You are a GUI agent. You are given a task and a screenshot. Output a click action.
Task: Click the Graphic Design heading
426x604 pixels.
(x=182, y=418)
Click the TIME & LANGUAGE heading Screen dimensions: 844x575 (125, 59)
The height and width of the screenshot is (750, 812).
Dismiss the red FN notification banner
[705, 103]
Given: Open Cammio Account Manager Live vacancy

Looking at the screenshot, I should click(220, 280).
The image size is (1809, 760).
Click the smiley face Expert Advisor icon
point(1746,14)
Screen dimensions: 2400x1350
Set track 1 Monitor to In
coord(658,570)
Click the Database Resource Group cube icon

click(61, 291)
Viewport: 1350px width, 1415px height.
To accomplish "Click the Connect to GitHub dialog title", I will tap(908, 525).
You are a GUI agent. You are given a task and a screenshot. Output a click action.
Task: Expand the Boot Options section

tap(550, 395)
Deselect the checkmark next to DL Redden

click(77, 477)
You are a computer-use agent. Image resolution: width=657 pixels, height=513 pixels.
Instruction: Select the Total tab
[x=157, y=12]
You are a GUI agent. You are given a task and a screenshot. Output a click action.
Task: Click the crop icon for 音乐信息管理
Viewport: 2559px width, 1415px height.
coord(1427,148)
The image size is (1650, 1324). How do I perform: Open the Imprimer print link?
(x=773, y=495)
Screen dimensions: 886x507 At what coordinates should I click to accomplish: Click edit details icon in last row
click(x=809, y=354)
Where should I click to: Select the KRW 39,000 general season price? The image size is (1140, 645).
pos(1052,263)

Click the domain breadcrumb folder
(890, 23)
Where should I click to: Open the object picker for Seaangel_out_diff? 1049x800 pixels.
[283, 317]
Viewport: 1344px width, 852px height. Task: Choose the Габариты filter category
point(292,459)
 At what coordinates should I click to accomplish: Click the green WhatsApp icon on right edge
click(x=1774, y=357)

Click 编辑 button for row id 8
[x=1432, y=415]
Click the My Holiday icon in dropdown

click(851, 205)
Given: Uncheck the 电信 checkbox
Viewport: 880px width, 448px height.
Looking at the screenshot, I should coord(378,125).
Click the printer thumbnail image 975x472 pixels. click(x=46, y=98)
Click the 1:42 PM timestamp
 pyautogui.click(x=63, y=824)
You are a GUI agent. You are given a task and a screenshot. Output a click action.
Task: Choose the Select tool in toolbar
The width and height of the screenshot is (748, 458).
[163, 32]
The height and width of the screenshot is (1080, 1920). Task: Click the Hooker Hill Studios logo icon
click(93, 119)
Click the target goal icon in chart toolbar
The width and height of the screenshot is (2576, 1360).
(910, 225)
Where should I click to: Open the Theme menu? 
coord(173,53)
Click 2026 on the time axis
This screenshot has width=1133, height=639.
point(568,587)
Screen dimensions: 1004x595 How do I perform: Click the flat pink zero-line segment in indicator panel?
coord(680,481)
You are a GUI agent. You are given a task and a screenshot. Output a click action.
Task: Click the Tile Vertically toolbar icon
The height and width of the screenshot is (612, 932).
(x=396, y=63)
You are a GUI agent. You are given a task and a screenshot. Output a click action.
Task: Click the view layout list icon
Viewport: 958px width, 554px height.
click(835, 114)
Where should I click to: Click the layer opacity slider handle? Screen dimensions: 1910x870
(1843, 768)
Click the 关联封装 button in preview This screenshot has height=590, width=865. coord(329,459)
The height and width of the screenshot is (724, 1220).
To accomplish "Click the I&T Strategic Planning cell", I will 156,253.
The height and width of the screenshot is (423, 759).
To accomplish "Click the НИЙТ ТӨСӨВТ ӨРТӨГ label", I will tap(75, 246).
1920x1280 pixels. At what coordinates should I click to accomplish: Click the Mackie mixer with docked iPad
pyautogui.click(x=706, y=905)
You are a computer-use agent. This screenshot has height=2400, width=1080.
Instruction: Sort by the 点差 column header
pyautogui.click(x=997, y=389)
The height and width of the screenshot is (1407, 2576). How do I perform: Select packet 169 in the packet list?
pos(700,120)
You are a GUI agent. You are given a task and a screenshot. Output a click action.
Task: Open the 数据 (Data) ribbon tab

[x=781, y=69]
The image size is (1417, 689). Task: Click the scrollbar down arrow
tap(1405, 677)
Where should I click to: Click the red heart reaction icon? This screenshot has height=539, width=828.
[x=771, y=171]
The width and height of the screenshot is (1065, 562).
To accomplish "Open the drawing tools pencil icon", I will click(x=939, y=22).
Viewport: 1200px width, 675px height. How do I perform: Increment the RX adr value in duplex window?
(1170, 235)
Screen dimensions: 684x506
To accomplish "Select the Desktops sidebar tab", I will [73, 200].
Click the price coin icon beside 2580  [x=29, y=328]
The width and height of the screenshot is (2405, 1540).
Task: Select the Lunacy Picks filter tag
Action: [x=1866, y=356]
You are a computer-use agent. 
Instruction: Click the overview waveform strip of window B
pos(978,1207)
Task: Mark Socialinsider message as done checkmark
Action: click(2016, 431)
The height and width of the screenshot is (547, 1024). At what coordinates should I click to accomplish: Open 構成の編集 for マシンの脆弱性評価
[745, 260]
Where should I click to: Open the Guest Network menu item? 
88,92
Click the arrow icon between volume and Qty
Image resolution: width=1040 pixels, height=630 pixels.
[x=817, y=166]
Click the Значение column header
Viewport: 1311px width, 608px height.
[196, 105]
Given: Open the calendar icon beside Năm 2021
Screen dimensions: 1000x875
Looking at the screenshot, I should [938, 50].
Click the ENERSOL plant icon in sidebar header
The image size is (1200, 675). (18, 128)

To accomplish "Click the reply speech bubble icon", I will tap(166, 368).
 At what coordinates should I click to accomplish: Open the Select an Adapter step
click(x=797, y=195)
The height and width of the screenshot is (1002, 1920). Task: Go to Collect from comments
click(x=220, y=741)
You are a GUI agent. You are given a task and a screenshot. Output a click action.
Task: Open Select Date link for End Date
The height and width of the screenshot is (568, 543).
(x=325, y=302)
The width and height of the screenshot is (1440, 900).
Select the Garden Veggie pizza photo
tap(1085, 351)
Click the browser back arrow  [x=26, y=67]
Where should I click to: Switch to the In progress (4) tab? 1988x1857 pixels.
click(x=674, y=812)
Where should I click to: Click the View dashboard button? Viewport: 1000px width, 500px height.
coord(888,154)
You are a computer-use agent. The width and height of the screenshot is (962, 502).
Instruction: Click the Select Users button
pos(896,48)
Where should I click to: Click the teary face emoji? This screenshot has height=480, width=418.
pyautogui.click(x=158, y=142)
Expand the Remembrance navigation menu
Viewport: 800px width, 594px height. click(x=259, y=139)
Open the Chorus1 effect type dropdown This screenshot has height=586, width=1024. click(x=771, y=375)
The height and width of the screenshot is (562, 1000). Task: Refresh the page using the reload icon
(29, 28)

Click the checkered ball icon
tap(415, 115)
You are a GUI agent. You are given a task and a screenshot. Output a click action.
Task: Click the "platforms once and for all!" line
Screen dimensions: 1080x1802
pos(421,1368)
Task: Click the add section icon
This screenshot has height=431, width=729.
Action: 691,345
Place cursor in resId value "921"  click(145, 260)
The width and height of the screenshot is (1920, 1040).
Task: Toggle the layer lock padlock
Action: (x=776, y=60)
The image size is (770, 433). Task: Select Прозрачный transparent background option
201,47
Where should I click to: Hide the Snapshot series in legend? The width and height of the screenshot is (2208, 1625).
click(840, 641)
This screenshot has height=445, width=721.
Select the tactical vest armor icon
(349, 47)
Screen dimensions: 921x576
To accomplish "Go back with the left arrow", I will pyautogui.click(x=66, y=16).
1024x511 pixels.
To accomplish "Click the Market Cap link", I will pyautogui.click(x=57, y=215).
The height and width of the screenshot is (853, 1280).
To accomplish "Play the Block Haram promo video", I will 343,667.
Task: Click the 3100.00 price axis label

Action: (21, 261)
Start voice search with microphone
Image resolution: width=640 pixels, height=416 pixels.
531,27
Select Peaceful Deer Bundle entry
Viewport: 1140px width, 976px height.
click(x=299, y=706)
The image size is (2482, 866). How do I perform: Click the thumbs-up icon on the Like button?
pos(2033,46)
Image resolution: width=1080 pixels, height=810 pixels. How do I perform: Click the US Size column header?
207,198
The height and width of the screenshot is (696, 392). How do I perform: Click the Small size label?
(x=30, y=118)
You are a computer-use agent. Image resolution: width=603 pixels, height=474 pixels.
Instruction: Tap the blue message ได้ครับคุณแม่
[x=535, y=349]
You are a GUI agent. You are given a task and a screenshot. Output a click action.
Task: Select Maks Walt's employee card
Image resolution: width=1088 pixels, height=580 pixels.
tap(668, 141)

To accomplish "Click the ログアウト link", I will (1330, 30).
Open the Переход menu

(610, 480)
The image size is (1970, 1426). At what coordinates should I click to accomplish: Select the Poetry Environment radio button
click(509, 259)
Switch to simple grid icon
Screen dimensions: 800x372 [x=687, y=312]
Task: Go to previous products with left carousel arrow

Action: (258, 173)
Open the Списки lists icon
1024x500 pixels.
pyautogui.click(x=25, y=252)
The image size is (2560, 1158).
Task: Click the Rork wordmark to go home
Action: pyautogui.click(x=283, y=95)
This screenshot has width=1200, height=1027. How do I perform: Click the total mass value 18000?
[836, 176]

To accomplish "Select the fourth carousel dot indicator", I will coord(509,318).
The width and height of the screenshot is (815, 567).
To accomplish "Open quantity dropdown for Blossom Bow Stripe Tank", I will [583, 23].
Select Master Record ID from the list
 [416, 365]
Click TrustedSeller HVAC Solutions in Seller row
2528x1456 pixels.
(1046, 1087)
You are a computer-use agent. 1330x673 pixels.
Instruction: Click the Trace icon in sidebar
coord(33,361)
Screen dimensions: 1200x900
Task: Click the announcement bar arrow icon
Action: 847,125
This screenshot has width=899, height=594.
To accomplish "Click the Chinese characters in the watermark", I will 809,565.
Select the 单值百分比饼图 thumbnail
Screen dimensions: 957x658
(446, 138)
────────────────
▶ Problem to solve: Could you repeat the records above, from the line with "Screen dimensions: 921x576" up to and including the line with "click(509, 259)", word for word?

▶ Response:
Screen dimensions: 921x576
To accomplish "Go back with the left arrow", I will pyautogui.click(x=66, y=16).
1024x511 pixels.
To accomplish "Click the Market Cap link", I will pyautogui.click(x=57, y=215).
The height and width of the screenshot is (853, 1280).
To accomplish "Play the Block Haram promo video", I will 343,667.
Task: Click the 3100.00 price axis label

Action: (21, 261)
Start voice search with microphone
Image resolution: width=640 pixels, height=416 pixels.
531,27
Select Peaceful Deer Bundle entry
Viewport: 1140px width, 976px height.
click(x=299, y=706)
The image size is (2482, 866). How do I perform: Click the thumbs-up icon on the Like button?
pos(2033,46)
Image resolution: width=1080 pixels, height=810 pixels. How do I perform: Click the US Size column header?
207,198
The height and width of the screenshot is (696, 392). How do I perform: Click the Small size label?
(x=30, y=118)
You are a computer-use agent. Image resolution: width=603 pixels, height=474 pixels.
Instruction: Tap the blue message ได้ครับคุณแม่
[x=535, y=349]
You are a GUI agent. You are given a task and a screenshot. Output a click action.
Task: Select Maks Walt's employee card
Image resolution: width=1088 pixels, height=580 pixels.
tap(668, 141)

To accomplish "Click the ログアウト link", I will (1330, 30).
Open the Переход menu

(610, 480)
The image size is (1970, 1426). At what coordinates should I click to accomplish: Select the Poetry Environment radio button
click(509, 259)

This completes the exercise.